Lutter contre le réchauffement climatique
Ce permis de végétaliser « s’adresse aux riverains propriétaires, copropriétaires ou locataires (sous-réserve de l’accord du propriétaire et/ou du syndic de copropriété), mais aussi aux associations de commerçants et associations de quartier », explique la Métropole. Les possibilités pour verdir et fleurir les rues sont nombreuses : aux pieds des arbres, le long des bâtiments (frontage / microverdissement) ou bien encore en façades.
« La végétalisation de l’espace public permet de lutter contre le réchauffement climatique, l’artificialisation des sols, la pollution de l’air. C’est aussi une façon d’embellir la ville, de la rendre plus agréable à vivre et de favoriser la biodiversité urbaine. Avec le Permis de végétaliser, nous plaçons le citoyen au cœur du dispositif et le rendons acteur de la transition écologique du territoire. Ce projet fédérateur était un engagement de campagne, nous sommes très fiers de le voir aujourd’hui se réaliser ! », s’est félicité le président de Clermont Auvergne Métropole, Olivier Bianchi.
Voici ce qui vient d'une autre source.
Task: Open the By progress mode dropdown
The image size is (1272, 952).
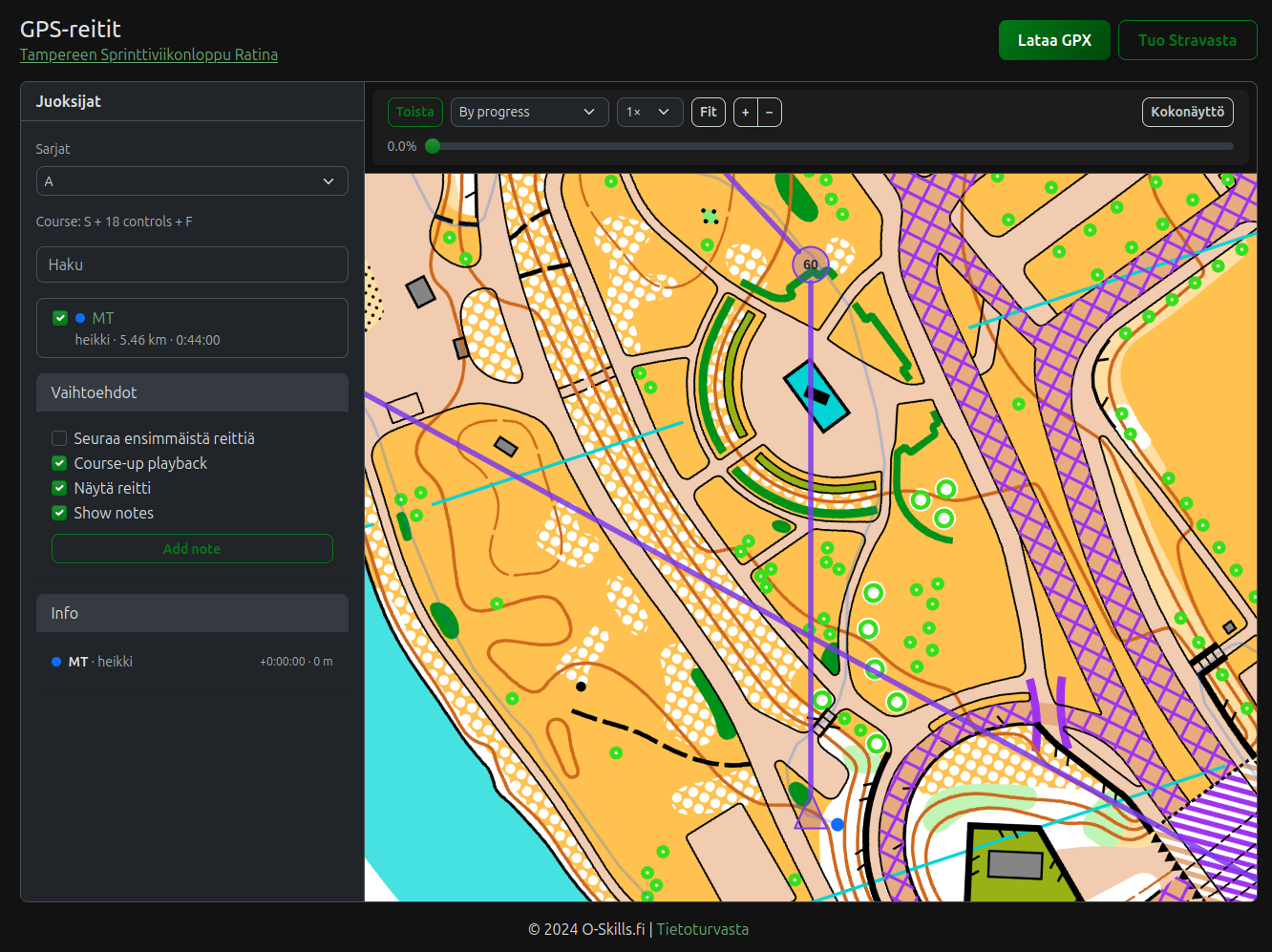Action: [x=528, y=113]
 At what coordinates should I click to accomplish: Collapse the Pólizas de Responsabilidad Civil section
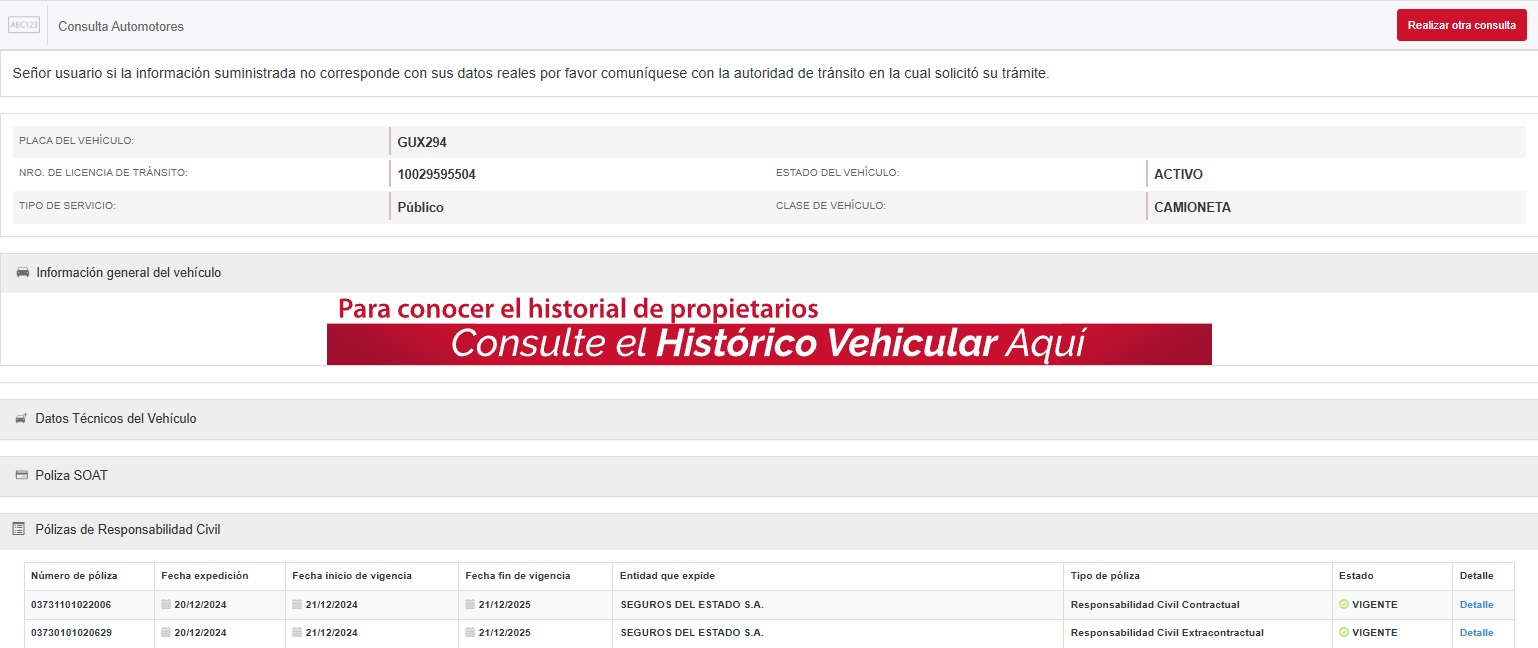(127, 530)
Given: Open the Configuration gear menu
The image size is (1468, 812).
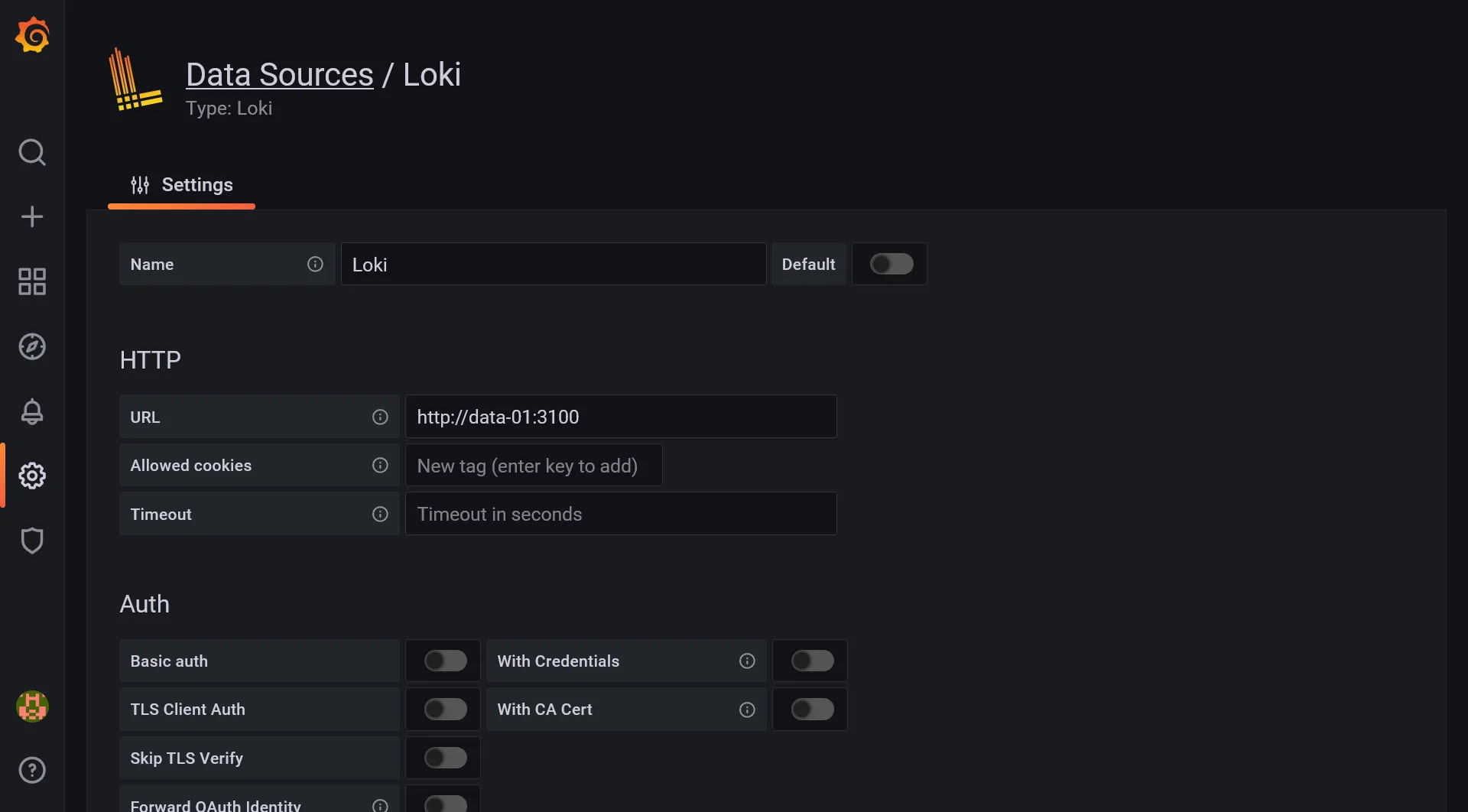Looking at the screenshot, I should coord(32,475).
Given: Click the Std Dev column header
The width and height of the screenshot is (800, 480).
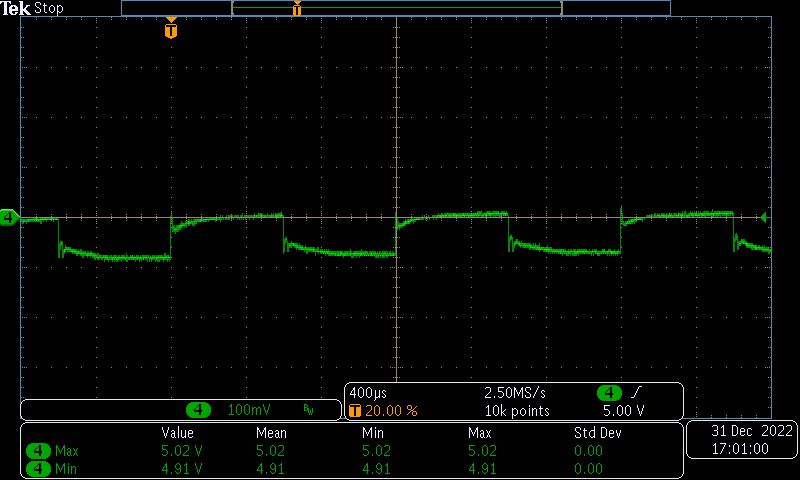Looking at the screenshot, I should (597, 433).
Une demande à formaliser auprès de la Métropole
Pour participer aux prochaines campagnes des permis de végétaliser, il faut se rendre sur le site de la Métropole (www.clermontmetropole.eu) à la rubrique Préserver, Recycler> Transition énergétique et écologique). Le visiteur doit ensuite formaliser la demande en complétant le formulaire en ligne et en joignant (facultatif) des photos, croquis, de l’aménagement envisagé.
Après échanges avec les services de la Métropole sur votre projet, la demande fait l’objet d’une étude de faisabilité (passage de réseaux, circulation des piétons sur le trottoir, etc.). Si celle-ci est acceptée, l’habitant est invité à signer la charte et reçoit une autorisation permettant d’utiliser temporairement et gratuitement l’espace public pour le fleurir.
La Métropole organise les travaux éventuels (cas de création de fosses de plantation en pied de mur). Les plants auprès des services de la Métropole peuvent ensuite être récupérés, pour végétaliser la rue.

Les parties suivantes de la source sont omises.